Welcome to Christmas morning, NFL-style.
I’ve long believed that draft day was the NFL’s answer to the gift-giving tenet of the holiday, when coaches, scouts, personnel executives and fans bolt to the tree — or in this case, the television set — to find out what Santa Claus dropped underneath the adorned branches. The anticipation towards Christmas and the draft just might exceed the moment itself.
The difference, however, is that you don’t know how the gifts will work out. Sure, a sixth-round pick about whom you don’t know much might elicit the same reaction as crew socks. But imagine if there was a possibility that those humdrum socks could transmogrify into a PlayStation 3. That’s what the draft can do; that heretofore anonymous mid-to-low-round selection can turn into Terrell Davis, Shannon Sharpe or Karl Mecklenburg.
And befitting a kid on Christmas morning, I can’t sleep.
The draft begins at 10 a.m. MST, and for the first time in the televised era of the draft, we won’t be treated to a distinctively nasal tone imparting the selections. Gone are the unmistakable voices of Pete Rozelle and recently retired Paul Tagliabue; in are the smooth, measured tones of new Commissioner Roger Goodell.

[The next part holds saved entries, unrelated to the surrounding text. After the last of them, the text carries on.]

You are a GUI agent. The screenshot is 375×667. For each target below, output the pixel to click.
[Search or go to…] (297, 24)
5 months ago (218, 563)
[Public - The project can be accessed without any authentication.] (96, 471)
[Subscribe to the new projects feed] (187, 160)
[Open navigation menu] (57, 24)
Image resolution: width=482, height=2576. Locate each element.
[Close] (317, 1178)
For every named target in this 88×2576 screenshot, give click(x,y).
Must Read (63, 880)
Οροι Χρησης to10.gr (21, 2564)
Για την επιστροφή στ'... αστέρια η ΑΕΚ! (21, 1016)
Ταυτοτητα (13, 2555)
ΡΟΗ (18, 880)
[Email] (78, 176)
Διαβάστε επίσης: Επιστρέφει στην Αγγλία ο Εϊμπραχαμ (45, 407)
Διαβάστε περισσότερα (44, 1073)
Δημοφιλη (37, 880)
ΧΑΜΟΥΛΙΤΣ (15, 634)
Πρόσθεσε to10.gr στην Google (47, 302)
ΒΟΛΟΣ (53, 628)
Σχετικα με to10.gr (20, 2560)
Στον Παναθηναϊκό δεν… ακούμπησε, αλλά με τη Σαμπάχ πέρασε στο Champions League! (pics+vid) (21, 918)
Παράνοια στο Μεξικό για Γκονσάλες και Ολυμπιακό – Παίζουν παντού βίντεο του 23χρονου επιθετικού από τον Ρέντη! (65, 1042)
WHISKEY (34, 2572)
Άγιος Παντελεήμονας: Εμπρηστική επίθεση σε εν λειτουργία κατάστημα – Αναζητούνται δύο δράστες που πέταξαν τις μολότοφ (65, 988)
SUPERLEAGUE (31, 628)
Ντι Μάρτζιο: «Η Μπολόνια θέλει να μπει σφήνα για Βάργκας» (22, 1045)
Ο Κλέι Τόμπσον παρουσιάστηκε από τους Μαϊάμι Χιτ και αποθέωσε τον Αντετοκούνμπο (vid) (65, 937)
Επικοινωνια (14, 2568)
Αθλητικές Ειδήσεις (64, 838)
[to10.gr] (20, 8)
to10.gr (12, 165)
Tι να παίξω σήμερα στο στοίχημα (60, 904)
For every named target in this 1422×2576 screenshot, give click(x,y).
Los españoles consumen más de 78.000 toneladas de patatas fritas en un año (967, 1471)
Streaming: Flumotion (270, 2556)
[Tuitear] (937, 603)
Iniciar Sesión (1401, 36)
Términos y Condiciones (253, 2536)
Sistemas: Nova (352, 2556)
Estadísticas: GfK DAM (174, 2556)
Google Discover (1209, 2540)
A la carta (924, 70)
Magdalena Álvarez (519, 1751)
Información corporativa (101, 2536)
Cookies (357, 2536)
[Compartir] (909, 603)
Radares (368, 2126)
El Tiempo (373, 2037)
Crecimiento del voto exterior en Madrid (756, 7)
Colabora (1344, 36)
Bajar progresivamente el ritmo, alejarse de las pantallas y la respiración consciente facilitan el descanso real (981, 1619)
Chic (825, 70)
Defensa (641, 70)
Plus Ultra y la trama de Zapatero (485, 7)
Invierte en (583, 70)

But that’s cosmetic and relatively irrelevant. For the Broncos, this could be a day to change the course of the next few years. Last year certainly provided such a crucial flashpoint with the trade up to pick Jay Cutler and the deal to acquire Javon Walker; those two acquisitions established perhaps the two most crucial tenets of the team’s passing game for the next few years.
If the Broncos hold on to their pick, they will turn in the draft card no later than 3:15 p.m. MDT, assuming everyone in front of them takes the allotted 15 minutes. A more realistic guess, however, is that the Broncos will select somewhere around 1:40 p.m., assuming a few teams are quick to pick.
Denver’s picks are as follows:
Round 1: No. 21 overall
Round 2: No. 56 overall
Round 3: Nos. 70 and 86 overall
Round 6: Nos. 176 and 198 overall
Round 7: No. 233 overall
Nothing says change like the draft, and few junctures in recent league history have seen more alterations than the last 10 months.
There’s the new commissioner. A tougher discipline policy. A new generation of quarterbacks, including Cutler. Cripes, even the hoary, tradition-bound Steelers just introduced an as-yet-unnamed mascot, and he looks nothing like the grime-coated, Western-Pa., salt-of-the-earth steelworkers we saw in All the Right Moves, Slap Shot and any number of 1980s Budweiser commercials.
But that’s neither here nor there.
The hours until the draft are dwindling. The storylines will be manifold. It’s time to stop speculating and start unwrapping.